You might say I need a new guitar case. Look at that poor thing. Even the red duct tape is rotting away. This comes from thirty years of carrying it around, of lifting it in and out of cars, trucks and SUVS, of setting it on carpets, concrete, gravel, sand and polished stages, of propping it against walls in homes and hotels, of opening, closing, opening, closing all four latches, of carrying it to music camp, church, jams, open mics, street fairs, garden tours, coffee shops, concert halls and nursing homes. Up and down, in and out, open, close.
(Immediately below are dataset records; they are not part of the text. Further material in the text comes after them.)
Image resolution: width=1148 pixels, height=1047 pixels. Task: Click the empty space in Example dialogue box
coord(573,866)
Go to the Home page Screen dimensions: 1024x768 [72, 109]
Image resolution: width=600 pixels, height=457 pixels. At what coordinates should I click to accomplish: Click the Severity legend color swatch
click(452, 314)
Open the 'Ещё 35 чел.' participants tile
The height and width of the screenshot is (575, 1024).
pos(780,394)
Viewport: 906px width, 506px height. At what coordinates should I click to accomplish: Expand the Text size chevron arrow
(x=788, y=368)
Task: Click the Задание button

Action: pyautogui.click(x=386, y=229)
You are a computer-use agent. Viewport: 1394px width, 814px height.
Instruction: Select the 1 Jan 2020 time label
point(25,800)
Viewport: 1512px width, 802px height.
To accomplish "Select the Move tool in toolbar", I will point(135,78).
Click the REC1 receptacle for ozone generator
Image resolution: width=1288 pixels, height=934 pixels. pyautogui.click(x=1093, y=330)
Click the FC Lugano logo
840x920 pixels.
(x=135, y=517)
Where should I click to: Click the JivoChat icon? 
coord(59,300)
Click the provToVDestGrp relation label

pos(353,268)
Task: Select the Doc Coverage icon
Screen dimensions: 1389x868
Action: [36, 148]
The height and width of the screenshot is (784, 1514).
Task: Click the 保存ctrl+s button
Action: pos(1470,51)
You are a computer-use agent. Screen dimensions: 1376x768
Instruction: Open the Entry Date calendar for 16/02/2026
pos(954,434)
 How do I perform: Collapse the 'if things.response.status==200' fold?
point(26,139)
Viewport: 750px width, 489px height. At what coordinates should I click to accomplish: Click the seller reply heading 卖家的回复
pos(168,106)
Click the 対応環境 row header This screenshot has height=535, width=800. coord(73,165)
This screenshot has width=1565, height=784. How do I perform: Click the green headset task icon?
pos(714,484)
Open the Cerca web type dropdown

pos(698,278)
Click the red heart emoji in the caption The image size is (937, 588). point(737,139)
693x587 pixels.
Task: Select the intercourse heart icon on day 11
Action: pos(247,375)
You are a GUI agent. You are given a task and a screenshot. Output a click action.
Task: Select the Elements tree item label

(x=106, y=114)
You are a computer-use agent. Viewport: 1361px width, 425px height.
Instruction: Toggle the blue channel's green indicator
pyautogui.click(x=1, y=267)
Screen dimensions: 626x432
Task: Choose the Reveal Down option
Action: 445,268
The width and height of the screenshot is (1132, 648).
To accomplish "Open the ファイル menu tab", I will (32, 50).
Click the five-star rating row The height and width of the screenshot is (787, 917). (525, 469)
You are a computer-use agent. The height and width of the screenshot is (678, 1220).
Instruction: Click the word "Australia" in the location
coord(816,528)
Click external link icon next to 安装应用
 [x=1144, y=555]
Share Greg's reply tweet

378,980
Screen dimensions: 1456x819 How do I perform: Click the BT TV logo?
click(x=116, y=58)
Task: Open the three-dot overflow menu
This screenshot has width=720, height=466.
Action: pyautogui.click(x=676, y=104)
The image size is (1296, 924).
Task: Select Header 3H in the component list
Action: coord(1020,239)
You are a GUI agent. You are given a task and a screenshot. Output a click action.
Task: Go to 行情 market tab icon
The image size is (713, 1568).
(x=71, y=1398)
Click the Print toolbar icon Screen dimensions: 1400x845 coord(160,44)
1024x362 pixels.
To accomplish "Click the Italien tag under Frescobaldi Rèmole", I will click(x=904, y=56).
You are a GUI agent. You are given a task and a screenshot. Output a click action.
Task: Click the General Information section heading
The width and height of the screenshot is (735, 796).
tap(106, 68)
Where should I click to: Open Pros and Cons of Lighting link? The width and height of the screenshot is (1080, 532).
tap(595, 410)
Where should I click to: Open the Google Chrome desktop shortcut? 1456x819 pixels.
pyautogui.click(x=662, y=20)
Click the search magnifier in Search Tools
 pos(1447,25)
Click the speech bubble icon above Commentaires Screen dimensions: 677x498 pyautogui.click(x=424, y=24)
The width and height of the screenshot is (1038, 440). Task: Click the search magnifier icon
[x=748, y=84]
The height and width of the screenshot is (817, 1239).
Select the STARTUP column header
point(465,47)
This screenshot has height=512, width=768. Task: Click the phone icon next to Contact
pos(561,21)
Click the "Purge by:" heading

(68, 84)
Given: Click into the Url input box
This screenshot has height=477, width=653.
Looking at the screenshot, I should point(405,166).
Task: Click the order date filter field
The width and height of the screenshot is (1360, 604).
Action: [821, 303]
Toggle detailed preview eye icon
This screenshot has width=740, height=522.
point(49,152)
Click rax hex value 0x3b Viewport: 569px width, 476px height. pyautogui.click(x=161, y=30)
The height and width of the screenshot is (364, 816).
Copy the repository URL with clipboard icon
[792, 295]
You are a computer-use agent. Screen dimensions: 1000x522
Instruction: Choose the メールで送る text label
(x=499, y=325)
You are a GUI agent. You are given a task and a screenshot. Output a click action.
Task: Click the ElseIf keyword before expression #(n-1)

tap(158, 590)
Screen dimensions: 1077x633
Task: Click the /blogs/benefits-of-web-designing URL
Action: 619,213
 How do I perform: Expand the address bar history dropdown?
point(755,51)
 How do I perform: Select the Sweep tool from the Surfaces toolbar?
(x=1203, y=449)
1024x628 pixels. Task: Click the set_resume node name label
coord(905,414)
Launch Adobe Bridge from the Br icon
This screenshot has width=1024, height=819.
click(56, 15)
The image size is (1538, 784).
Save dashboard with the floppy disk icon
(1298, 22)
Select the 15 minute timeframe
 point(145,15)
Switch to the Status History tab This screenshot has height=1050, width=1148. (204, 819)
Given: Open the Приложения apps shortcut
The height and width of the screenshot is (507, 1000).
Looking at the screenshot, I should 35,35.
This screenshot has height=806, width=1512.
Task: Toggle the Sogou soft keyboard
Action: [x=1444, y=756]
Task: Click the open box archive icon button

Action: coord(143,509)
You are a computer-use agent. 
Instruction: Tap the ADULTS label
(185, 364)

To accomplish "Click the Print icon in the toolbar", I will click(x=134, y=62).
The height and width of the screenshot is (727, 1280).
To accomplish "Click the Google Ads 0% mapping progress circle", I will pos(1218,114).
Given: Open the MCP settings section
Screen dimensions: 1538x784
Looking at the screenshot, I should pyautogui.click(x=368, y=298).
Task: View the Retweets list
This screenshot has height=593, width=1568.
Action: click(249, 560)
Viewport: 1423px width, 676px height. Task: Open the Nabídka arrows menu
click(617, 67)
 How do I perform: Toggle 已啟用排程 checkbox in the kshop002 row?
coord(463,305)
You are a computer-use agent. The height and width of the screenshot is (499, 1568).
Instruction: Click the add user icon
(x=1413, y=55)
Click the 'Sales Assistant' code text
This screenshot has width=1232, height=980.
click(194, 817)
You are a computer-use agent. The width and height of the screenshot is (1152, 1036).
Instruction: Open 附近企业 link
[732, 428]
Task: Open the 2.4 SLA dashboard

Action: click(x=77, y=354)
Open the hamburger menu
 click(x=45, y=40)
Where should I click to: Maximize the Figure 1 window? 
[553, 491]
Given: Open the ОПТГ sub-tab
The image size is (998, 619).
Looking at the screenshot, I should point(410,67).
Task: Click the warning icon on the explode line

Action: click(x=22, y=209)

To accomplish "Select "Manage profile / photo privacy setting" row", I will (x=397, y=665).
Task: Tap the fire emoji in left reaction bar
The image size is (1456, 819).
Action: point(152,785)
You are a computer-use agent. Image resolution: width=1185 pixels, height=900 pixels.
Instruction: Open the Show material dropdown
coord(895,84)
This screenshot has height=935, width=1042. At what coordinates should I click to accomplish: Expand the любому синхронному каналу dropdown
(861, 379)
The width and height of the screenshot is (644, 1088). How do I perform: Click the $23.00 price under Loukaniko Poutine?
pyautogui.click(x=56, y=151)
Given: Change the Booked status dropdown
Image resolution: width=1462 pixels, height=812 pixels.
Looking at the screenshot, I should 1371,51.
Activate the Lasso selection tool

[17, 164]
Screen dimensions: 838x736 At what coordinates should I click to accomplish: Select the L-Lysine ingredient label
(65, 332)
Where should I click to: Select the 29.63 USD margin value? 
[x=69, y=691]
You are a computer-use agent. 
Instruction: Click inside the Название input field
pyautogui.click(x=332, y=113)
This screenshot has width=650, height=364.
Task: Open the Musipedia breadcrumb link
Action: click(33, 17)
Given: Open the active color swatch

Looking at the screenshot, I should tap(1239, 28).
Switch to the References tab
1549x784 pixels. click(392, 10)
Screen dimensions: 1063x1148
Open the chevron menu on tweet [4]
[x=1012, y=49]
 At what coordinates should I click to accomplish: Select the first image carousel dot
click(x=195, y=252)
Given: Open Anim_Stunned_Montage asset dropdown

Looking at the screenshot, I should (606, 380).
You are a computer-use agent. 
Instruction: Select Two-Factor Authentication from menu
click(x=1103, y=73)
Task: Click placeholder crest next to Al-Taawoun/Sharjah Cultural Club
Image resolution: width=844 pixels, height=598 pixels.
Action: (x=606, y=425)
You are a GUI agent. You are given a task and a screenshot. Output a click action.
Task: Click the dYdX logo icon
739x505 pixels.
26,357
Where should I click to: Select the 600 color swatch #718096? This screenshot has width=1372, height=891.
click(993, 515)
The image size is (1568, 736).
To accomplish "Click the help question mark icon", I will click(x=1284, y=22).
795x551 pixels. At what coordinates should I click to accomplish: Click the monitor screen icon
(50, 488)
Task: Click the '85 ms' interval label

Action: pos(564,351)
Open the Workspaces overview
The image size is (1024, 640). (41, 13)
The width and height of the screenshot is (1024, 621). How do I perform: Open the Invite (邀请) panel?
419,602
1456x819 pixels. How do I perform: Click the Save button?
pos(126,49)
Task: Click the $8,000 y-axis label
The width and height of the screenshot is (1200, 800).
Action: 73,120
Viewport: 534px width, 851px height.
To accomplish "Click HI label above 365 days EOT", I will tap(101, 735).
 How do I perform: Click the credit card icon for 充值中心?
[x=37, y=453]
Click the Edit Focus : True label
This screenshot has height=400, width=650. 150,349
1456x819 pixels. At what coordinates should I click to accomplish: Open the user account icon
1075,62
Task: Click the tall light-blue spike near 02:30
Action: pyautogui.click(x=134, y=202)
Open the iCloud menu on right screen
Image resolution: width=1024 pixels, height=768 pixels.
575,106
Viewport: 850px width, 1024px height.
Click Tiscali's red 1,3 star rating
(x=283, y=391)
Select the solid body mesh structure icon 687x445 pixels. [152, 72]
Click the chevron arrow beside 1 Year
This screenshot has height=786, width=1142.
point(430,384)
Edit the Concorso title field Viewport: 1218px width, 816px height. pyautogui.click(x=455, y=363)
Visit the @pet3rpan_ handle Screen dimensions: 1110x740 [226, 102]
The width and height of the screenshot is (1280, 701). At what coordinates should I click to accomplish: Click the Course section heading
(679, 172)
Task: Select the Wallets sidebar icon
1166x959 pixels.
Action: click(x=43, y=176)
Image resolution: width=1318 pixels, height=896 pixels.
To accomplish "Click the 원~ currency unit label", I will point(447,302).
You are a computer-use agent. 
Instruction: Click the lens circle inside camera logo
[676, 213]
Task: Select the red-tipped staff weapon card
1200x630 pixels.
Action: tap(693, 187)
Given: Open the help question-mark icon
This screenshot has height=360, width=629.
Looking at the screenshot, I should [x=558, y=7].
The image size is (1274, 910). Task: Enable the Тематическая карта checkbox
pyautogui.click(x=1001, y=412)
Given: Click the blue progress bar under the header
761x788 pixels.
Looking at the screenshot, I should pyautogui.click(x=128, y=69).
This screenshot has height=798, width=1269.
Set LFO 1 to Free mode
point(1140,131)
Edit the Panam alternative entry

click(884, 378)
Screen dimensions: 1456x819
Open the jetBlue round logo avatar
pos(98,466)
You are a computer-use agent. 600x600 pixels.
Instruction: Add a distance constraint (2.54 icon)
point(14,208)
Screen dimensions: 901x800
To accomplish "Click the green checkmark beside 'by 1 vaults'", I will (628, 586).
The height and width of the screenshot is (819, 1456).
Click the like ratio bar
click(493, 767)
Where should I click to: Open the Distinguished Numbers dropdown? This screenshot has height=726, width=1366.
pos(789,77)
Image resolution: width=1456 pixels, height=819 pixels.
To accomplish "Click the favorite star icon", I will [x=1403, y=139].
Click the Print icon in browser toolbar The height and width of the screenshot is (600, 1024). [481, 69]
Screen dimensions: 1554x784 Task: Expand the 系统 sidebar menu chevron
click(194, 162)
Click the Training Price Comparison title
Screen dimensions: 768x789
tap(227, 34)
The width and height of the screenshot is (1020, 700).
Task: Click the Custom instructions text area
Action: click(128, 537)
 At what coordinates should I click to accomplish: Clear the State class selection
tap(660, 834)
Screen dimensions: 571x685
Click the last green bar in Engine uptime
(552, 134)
Some of my musician friends say it’s good to have a beat-up case. People will figure what’s inside isn’t worth stealing. Well, the guitar is as old as the case. I bought them together at Gryphon Stringed Instruments in Palo Alto, California. My husband Fred kept me company as I tested one guitar after another, playing the same songs until I came to the Martin Shenandoah. A D-35, for those who care. That was the one. Acoustic guitars are said to sound better with age. This guitar has had its issues. The built-in-pickup died. I dropped the guitar twice when my strap gave way. The second time required a trip to the luthier to put it back together. The surface is nicked and scratched and it usually needs a new set of strings, but it’s a Martin. It sounds good. God willing, that guitar will last as long as I do.
The case not so much, although the inside is fine. Its plush maroon padding is like new because the case is usually closed. When it comes to collecting tips, I favor a jar or an old hat over an open case someone could trip over.
I have started looking for a new case. Our local store doesn’t have any in stock and doesn’t do mail-order. I hesitate to order something so big online without seeing it first. I could be using the new case for the next 30 years. I have already spent most of my Christmas money on other stuff, so this case has a few more miles to go. For $4.99, I bought a new roll of duct tape, zebra striped. I’ll definitely know which guitar is mine.